Tally the lines below that hold the string "computer", and report the tally by itself.

Stored data:
☆ ☆ ☆

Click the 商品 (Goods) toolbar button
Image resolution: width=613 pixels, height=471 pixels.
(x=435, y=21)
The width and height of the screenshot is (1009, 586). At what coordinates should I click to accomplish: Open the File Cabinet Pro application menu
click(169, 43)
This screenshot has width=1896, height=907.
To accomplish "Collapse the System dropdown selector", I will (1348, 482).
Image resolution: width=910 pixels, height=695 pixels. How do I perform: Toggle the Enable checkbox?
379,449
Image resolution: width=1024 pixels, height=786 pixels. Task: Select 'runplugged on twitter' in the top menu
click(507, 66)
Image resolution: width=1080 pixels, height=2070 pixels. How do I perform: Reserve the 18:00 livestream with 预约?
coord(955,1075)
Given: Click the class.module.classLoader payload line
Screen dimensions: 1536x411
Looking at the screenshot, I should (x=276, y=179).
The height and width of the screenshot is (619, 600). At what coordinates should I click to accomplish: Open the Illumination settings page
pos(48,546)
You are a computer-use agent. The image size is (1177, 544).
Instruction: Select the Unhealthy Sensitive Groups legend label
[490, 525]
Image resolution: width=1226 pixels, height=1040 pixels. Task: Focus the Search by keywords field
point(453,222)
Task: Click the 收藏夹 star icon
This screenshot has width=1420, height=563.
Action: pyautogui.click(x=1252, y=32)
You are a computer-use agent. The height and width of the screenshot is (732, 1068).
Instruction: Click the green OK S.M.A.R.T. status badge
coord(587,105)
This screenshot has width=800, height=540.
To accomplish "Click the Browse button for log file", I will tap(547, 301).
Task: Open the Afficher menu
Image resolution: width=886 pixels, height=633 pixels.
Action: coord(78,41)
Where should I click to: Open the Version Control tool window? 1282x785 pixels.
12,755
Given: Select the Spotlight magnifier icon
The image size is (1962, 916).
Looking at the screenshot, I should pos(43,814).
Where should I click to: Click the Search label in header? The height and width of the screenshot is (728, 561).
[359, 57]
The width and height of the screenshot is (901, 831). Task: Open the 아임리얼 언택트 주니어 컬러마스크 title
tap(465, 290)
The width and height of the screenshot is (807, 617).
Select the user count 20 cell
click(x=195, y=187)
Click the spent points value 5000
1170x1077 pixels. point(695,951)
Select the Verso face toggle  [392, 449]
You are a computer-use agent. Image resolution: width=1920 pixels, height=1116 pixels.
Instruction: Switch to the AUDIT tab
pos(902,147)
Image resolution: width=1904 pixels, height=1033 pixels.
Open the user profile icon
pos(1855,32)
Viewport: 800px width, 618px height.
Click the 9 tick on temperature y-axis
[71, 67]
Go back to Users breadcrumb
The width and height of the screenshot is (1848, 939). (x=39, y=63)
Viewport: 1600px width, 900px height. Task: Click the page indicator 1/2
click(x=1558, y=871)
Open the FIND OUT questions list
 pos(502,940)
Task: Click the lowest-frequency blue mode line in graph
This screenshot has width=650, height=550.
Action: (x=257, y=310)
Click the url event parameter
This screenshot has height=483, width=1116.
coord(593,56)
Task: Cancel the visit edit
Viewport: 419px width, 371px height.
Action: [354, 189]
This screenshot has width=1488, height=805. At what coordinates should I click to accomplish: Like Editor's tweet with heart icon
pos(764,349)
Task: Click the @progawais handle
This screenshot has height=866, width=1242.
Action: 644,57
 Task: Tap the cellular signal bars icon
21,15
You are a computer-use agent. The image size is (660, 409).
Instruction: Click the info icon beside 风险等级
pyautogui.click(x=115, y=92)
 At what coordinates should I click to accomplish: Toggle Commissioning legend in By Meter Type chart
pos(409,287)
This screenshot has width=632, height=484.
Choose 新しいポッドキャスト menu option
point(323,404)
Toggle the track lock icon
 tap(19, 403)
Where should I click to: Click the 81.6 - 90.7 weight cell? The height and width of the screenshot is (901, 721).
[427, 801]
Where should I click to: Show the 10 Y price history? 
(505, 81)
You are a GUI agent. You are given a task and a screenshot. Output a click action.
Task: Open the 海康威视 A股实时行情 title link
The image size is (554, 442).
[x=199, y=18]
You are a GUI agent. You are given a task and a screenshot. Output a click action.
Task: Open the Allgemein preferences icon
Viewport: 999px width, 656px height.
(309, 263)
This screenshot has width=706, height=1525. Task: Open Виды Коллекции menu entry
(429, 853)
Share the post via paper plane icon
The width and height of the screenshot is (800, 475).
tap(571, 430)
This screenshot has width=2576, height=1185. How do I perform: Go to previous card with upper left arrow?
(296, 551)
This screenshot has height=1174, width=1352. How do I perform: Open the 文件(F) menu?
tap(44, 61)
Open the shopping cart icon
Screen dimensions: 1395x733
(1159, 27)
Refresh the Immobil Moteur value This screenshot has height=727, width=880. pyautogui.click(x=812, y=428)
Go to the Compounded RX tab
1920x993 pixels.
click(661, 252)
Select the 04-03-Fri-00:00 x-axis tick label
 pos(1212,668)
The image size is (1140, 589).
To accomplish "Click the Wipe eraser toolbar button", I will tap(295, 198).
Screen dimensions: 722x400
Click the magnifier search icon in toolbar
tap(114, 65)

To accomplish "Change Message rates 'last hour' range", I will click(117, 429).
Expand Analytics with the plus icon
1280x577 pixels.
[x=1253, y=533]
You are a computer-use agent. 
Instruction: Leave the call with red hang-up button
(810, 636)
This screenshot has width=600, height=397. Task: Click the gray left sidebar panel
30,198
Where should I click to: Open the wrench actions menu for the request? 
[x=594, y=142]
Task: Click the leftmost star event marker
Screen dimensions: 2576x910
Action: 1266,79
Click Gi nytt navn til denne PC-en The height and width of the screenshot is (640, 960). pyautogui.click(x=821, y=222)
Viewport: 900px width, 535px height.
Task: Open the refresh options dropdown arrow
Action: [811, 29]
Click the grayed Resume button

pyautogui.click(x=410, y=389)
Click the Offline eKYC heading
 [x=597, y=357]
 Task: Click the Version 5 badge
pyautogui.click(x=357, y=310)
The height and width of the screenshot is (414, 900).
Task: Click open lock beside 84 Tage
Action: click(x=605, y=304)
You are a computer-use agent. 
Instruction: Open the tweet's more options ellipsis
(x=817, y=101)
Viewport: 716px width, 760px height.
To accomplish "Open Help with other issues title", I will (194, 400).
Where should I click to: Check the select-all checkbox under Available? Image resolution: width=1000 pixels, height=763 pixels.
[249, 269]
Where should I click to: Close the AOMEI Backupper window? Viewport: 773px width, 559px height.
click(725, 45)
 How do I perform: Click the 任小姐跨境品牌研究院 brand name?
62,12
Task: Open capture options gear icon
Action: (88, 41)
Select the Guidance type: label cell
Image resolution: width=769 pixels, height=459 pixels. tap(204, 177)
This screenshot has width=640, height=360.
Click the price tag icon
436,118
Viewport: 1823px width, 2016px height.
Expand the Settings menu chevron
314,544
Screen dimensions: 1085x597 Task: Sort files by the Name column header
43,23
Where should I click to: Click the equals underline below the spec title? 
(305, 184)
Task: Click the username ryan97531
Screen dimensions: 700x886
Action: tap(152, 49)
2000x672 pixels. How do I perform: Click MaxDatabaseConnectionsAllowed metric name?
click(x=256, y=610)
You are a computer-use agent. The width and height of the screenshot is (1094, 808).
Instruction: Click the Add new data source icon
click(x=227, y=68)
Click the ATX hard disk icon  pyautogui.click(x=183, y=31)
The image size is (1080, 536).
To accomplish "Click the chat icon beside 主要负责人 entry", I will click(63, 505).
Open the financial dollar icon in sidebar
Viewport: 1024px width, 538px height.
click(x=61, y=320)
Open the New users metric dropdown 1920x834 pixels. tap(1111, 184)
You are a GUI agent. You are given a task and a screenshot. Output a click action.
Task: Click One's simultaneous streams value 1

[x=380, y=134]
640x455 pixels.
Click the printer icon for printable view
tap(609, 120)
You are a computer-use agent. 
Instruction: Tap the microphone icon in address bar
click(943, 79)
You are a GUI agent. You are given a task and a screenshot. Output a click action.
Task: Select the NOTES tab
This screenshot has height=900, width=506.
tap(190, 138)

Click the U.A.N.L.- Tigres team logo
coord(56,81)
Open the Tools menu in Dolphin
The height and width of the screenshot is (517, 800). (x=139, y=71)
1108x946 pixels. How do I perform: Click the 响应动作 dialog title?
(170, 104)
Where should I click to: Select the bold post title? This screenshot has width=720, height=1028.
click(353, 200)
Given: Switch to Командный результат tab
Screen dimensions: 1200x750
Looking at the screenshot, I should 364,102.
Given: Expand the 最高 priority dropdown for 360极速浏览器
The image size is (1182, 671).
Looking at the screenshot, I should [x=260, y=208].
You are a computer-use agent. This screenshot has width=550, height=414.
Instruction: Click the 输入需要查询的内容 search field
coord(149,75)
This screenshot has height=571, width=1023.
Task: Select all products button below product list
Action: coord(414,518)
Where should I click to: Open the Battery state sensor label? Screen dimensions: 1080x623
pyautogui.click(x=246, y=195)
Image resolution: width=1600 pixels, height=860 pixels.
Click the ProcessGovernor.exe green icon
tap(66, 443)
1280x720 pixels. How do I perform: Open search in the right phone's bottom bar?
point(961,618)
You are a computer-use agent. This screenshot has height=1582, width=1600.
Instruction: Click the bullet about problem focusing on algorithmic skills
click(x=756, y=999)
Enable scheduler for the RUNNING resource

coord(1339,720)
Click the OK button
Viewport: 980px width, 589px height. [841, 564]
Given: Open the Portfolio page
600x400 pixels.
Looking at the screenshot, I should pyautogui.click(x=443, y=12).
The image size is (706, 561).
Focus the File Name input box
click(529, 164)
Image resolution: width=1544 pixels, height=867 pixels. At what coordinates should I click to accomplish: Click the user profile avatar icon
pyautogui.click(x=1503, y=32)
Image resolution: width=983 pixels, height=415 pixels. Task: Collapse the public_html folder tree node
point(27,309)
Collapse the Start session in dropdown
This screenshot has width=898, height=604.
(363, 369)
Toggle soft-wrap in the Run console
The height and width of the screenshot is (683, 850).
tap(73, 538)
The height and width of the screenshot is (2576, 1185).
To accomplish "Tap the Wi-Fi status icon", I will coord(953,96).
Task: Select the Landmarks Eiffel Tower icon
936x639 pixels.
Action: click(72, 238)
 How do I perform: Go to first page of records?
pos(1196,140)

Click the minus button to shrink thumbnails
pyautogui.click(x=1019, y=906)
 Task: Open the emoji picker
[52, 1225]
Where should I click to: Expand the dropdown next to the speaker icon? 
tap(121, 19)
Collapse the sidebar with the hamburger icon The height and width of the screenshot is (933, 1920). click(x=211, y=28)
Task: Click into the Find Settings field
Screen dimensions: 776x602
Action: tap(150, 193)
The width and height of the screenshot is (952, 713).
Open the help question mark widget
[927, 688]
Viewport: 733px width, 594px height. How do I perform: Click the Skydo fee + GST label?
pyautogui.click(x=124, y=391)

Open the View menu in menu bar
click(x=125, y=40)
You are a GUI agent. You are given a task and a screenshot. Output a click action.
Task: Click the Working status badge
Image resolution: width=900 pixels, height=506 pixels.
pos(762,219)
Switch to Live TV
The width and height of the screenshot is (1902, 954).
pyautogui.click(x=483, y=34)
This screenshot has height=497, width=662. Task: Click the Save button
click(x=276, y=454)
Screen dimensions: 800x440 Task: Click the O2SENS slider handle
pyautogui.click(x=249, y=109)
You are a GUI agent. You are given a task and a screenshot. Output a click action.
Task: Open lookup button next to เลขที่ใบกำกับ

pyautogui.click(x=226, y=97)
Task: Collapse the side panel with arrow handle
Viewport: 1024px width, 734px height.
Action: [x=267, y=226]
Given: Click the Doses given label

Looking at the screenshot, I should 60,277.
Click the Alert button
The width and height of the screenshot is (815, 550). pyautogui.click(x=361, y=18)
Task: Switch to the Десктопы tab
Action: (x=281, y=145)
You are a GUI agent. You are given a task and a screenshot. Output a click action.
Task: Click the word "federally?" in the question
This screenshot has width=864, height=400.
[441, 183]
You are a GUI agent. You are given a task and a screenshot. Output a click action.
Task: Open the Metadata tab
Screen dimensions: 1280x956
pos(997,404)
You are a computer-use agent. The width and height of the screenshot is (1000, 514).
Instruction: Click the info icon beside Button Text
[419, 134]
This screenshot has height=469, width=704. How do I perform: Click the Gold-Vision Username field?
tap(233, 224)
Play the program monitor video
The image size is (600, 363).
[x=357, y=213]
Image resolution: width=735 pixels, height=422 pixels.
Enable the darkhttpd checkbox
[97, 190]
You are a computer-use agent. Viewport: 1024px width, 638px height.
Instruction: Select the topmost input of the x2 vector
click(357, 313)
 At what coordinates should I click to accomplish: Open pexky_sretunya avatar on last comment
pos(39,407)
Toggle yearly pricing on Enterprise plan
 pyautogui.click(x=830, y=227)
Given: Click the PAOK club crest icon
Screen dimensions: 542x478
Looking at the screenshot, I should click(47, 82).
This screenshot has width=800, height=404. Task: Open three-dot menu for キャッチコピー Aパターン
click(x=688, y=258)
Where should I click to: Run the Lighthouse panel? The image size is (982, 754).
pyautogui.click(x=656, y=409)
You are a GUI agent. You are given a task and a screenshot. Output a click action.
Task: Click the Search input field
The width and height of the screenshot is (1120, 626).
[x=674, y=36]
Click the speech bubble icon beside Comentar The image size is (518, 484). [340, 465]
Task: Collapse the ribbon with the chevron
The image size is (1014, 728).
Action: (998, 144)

☆ ☆ ☆

_Completed exercise_
12